I’ve only been at this film writing thing for about a year now, but even in so short of a time, I’ve learned a lot. I thought I’d share some of the resources I used over the year for inspiration and information.
- Better Living Through Criticism by A.O. Scott — This fantastic book by the New York Times film critic is an excellent description of a critic’s role in modern society and what their purpose ought to be.
- Nobody’s Perfect by Anthony Lane — This recommendation is a bit tricky, because I’m not necessarily saying you need to read this specific book. I am however saying that you should follow a certain critic, and study the way they use their voice. Seeing how someone else communicates their ideas will work wonders for helping you communicate your own.
- DK’s The Movie Book — This is a book that gives a fascinating recount of the history of film and its shifting role from petty amusement to cultural touchstone.
- Reading the Silver Screen by Thomas Foster: This is a fantastic book, especially for someone who wants to write about movies that covers basically every major aspect of the visual language. Witty and entertaining at every turn, this book is a joy to read as well as informative.
If you’re someone who watches a lot of YouTube, the channels you frequent are just as important as what you read.

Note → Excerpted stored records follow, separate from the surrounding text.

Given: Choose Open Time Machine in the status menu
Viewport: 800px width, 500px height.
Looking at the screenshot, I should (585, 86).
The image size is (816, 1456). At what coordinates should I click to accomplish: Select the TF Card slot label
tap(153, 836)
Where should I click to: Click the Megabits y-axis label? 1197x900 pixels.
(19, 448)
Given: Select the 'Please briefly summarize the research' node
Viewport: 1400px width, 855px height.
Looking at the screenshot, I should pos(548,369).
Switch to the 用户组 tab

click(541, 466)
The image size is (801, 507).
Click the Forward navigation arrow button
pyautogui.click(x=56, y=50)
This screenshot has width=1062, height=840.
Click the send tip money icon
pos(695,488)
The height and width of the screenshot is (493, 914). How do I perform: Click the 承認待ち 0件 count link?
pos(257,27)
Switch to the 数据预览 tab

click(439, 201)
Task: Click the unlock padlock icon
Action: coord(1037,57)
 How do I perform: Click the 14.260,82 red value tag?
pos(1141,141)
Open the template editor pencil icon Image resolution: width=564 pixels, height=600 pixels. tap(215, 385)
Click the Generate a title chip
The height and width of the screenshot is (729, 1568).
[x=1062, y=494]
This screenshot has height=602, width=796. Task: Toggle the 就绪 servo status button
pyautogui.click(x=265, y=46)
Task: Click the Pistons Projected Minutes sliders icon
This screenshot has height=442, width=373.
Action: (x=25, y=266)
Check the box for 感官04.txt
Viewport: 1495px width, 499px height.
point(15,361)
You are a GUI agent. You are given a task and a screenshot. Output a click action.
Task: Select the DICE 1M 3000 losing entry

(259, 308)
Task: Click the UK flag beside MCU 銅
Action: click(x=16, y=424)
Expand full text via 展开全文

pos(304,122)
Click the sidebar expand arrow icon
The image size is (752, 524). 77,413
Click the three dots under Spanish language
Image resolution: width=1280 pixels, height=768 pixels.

Some Fantastic Youtube Channels:
Chris Stuckmann: Stuckmann is one of the greatest video reviewers on youtube. He always crafts an effective, well rounded review, and his experience with film production lends his reviewing a certain expertise unseen elsewhere.
ScreenJunkies/ScreenJunkies News: A fantastic team of writers, commentators, producers, etc… screen junkies is a movie channel that combines commercial professionalism with a signature amateur unpredictability. Their features include all manner of things; from their infamous “Honest Trailers” to intense movie debates, to breaking news in the movie industry.
Lessons From the Screenplay: One of the most intelligent film examination channels i’ve ever encountered, Michael of LFTS breaks down story structure, and plot devices from a film’s original form in an extremely engaging manner.
Cinemawins: What may have started as a playful jab at Cinemasins has become something almost as popular. Each week Cinemawins releases a video that highlights everything that is great about a movie. While a good critic should be able to pick out a film’s failures, this overwhelmingly positive lens is never a bad way to see film. Plus, these videos just make you feel good inside.
Well that’s it for now. I hope these resources can be to your benefit. Do you have any great resources that I missed? Tell me about them in the comments?